Er gaan weer enkele jaren voorbij. Selma telt nu dertien lentes, volgend jaar zal ze in het huwelijk treden met Raynor. En voor het eerst begint ze nu echt verliefd te worden op Raynor. Haar lichaam begint nu ook te verlangen naar lichamelijk contact met hem, maar ze wordt nauwlettend in de gaten gehouden door haar moeder, dat ze niets doet, wat niet mag. Ze is nu uitgegroeid tot een bekoorlijke jonge vrouw, waar iedere man graag naar omkijkt, lang blonde haren, een goed gevormd lichaam en ontzettend mooie ogen. En ze geniet ook van de aandacht die ze krijgt. Maar geen enkele man, die het aan durft om Selma aan te spreken. Iedereen weet dat ze over een jaar zal gaan trouwen met Raynor, en niemand heeft zin zich met hem te gaan strijden om Selma.
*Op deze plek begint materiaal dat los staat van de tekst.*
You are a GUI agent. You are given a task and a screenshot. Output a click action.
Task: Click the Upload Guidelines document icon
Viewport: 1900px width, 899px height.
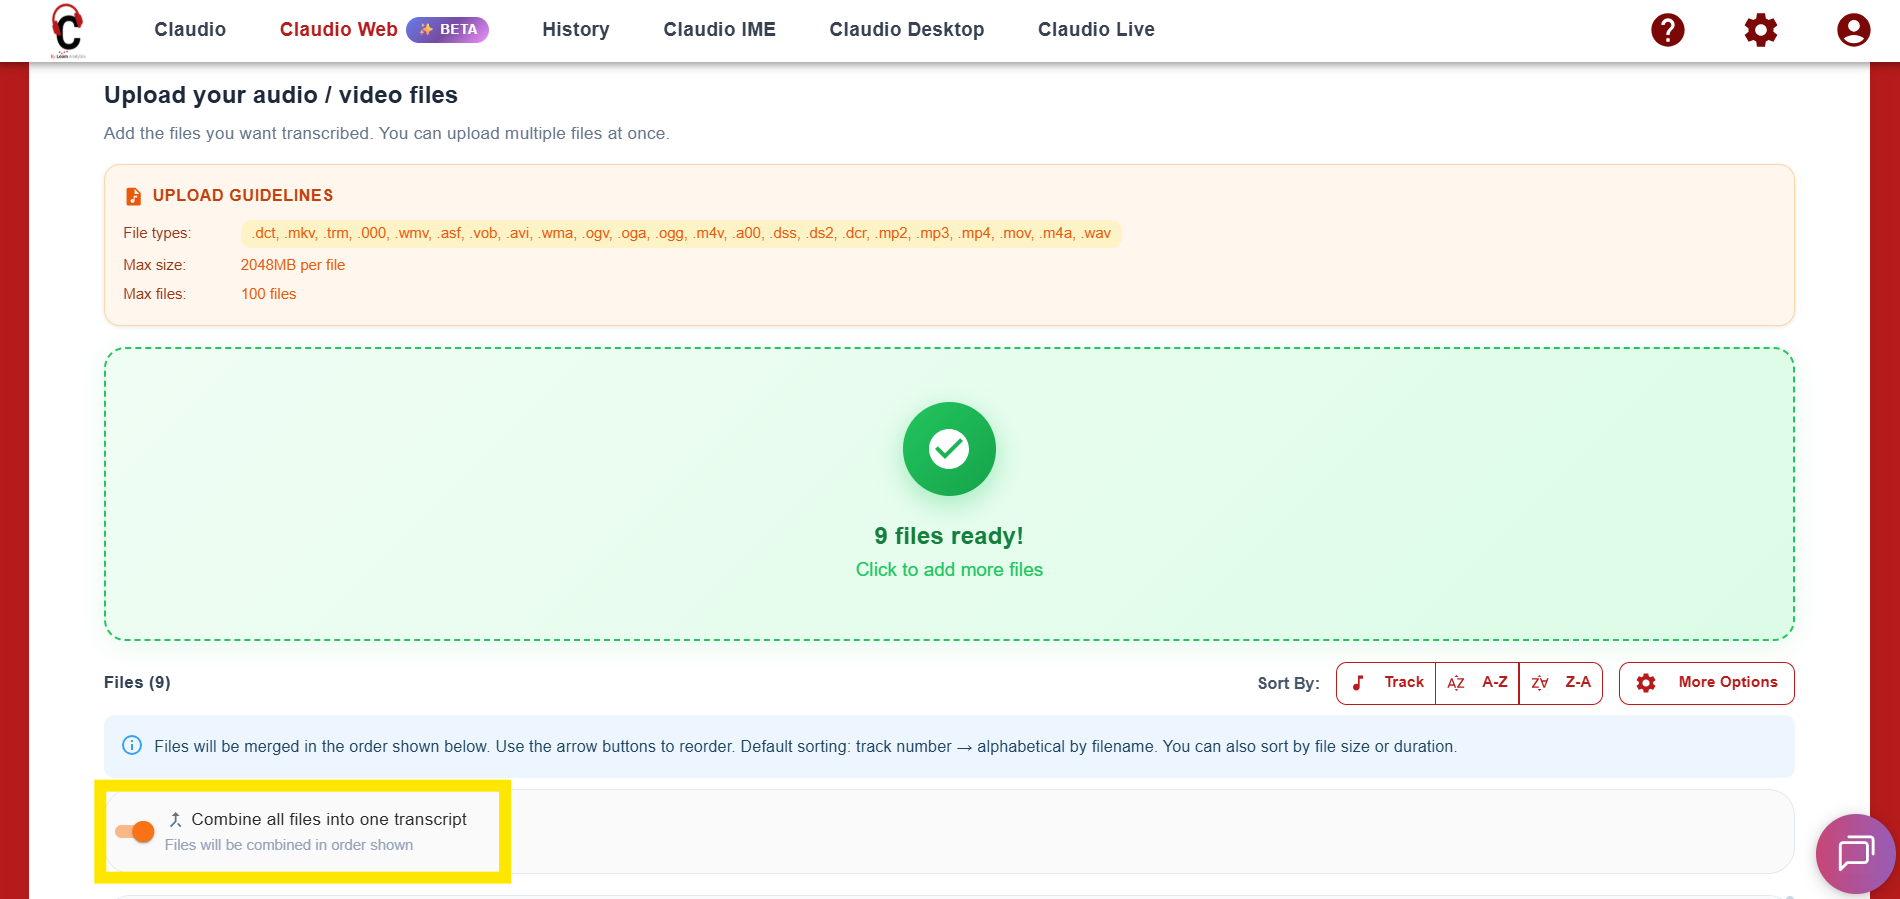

Want Raynor heeft zich veroorlooft weer een beetje zijn oude leven op te pakken. Nu Selma verliefd op hem lijkt te worden, en zijn vader steeds meer taken op hem begint te schuiven, kan hij zich dat ook veroorloven. En doordat Hallvors gezondheid begint na te laten, helpt daar natuurlijk ook wel bij. Raynor laat met zijn hernieuwde gedrag weer zien, dat hij de sterkste krijger is in het dorp, maar ook in omstreken. Niemand die het in zijn hoofd haalt om hem uit te dagen. Maar buiten dat is Raynor zich ook aan het bekwamen in het jagen. Waar hij dat eerst liever aan anderen over liet, zo vindt hij nu genoegdoening in het doden van dieren. En liefst zo veel mogelijk. Daardoor wordt soms het dorp overspoeld met vlees, maar er is niemand die zich beklaagd over de overvloed. Iedereen in het dorp is gezond, op Hallvor na. Die heeft een of andere ziekte opgelopen, die hem zwak en misselijk maakt. Hij lijkt in niets meer op de man, die hij eens was. Raynor lacht zich in zijn vuistje om zijn vader. Hij heeft er zelf voor gezorgd, dat zijn vader zo ziek is. En nu hij zo zwak is, doet hij alsof hij de perfecte zoon van hem is, terwijl hij hem steeds weer vergiftigd eten brengt. Dood gaat Hallvor er niet van, maar doordat hij steeds meer verzwakt, zal het wel niet meer heel erg lang duren.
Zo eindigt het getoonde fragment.